Une plume vive, des héros imparfaits et une jolie critique de notre société
Perchée sur un tabouret, la narratrice se laisse porter par le brouhaha du bar de Melbourne où elle a trouvé refuge. Elle est seule, plongée dans sa lecture, et visiblement étrangère. Dans les bribes de conversation qui l'atteignent, il est question d'une jeune fille violée et assassinée. Comme pour couper court à l'inquiétude ambiante, ou la conjurer, sa voisine, une animatrice de radio nommée Bernice, interrompt la lectrice et, sans plus de préliminaires, évoque son désir d'enfant. La scène donne le ton de ce roman du bout du monde, où la spontanéité des êtres et la chaleur des rencontres réparent les blessures.

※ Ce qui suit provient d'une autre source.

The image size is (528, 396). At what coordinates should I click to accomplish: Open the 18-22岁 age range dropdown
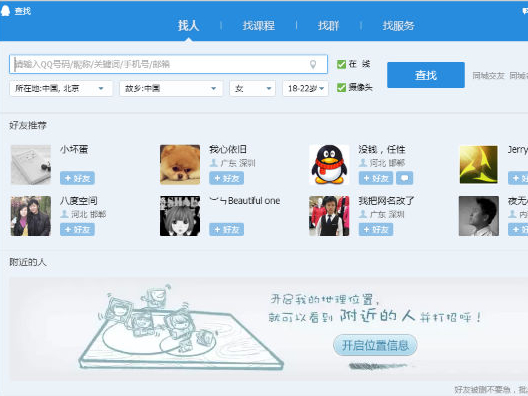coord(305,89)
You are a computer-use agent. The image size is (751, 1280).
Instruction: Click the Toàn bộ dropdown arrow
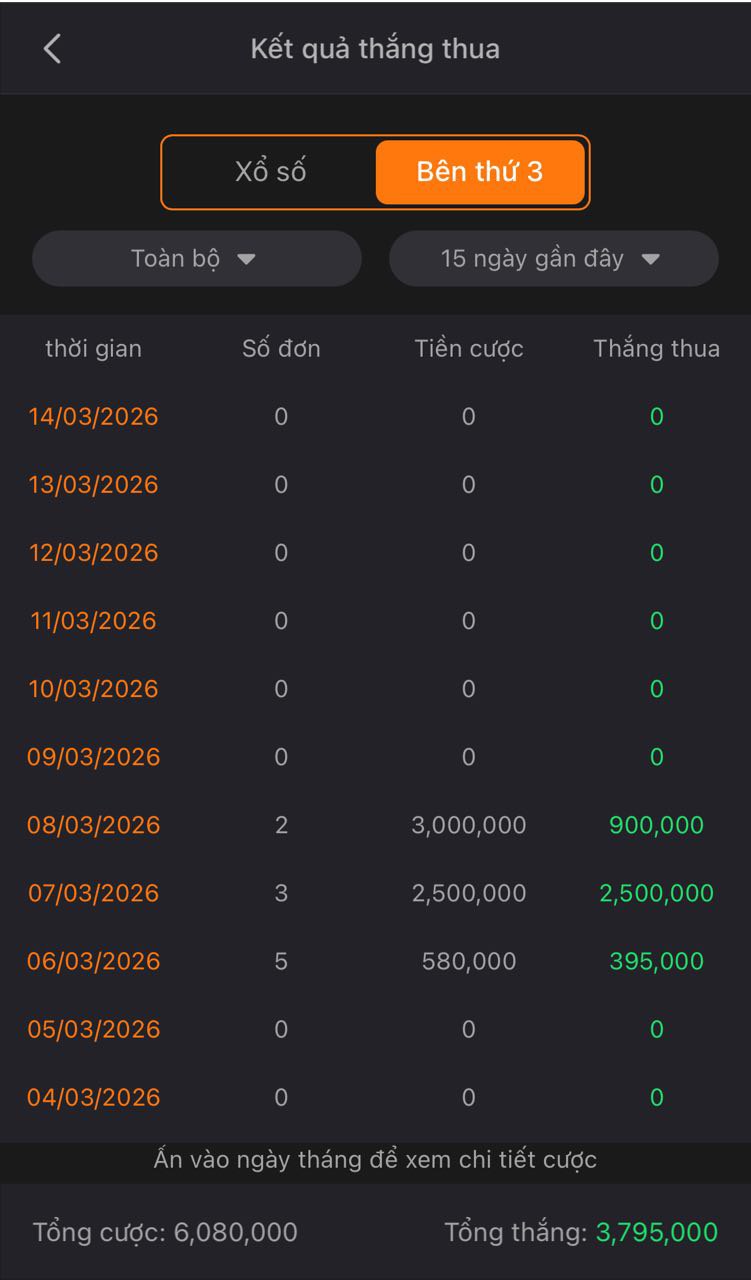pos(247,260)
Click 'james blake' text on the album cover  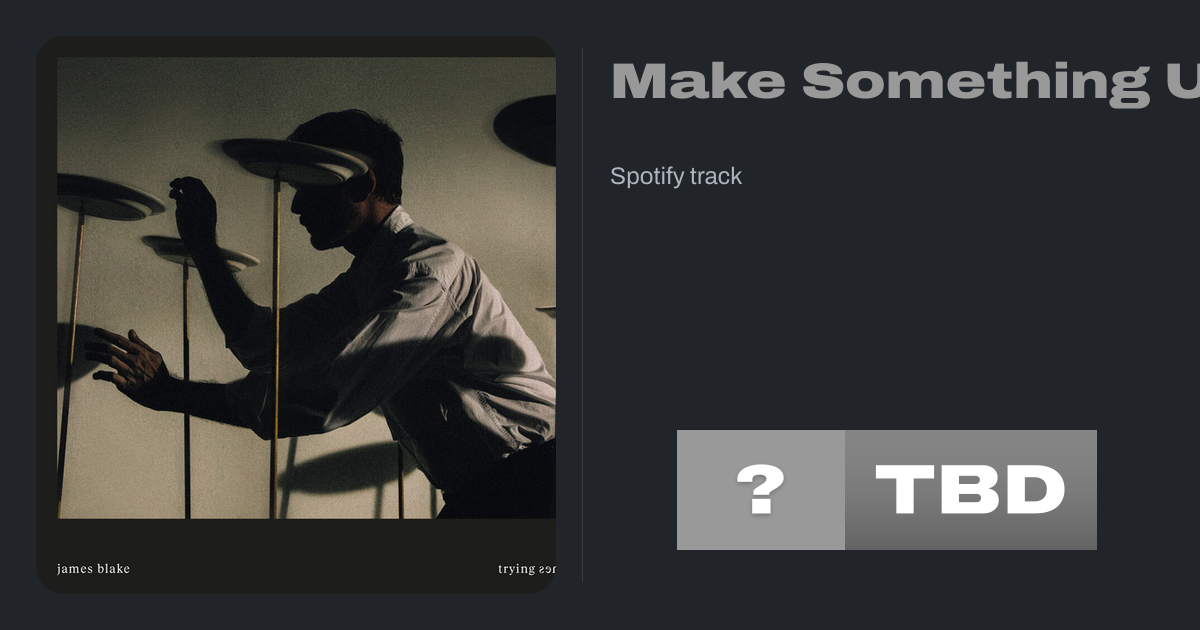pos(94,569)
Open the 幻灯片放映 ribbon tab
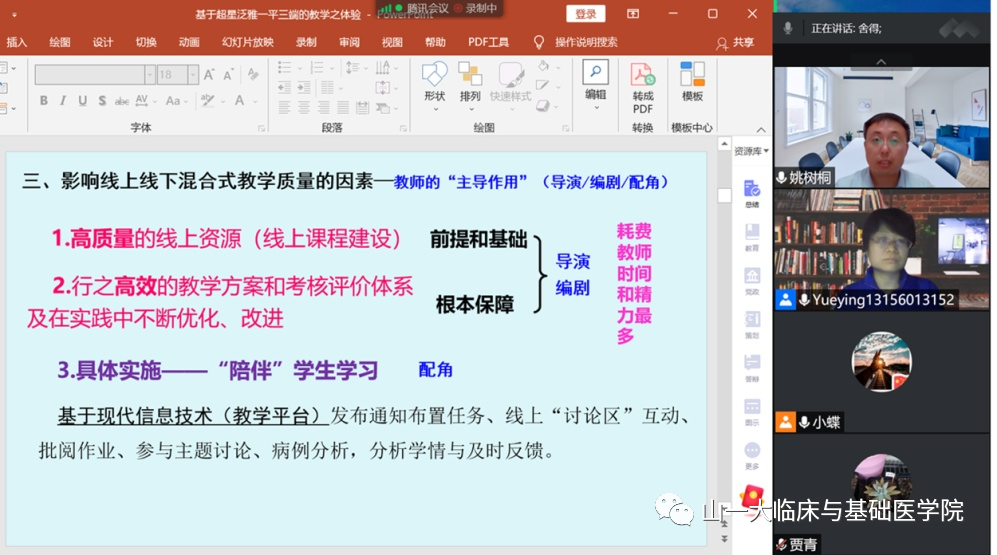 pyautogui.click(x=247, y=42)
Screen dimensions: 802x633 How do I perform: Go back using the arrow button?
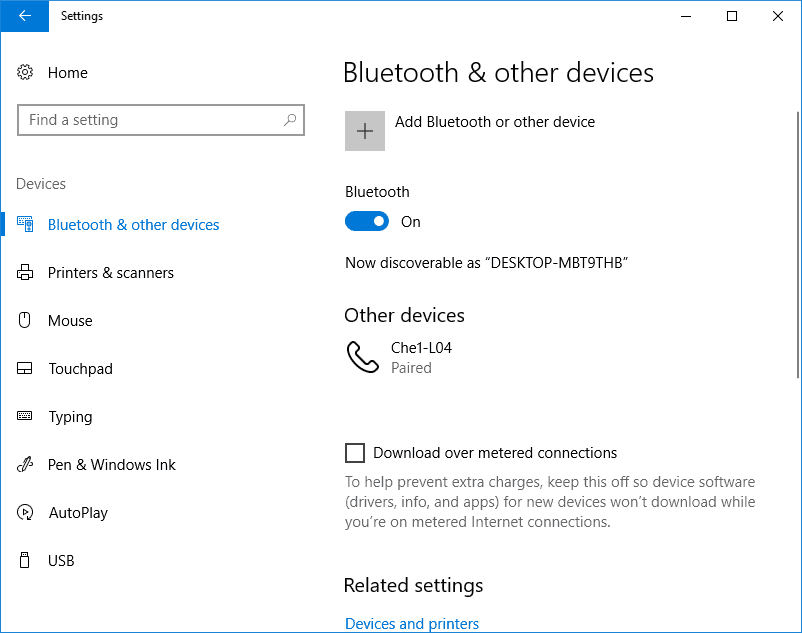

Autour de la narratrice, aide-jardinier chez une paysagiste taciturne, va graviter un quatuor de femmes : sa collègue Mitali, qui se bat contre un deuil aveugle ; Sarah, la propriétaire du bar, sculptrice à ses heures ; sa fille Mary, dont on finira par comprendre ce qu'elle dissimule obstinément sous sa burqa bleue ; la lumineuse Bernice, que la vie va combler.
L'écriture dense, libre et inventive de Catherine de Saint Phalle fait merveille pour donner corps au mystère de ces existences, dans une nature majestueuse. On pense, en la lisant, aux images et aux personnages étranges et si attachants de Jane Campion.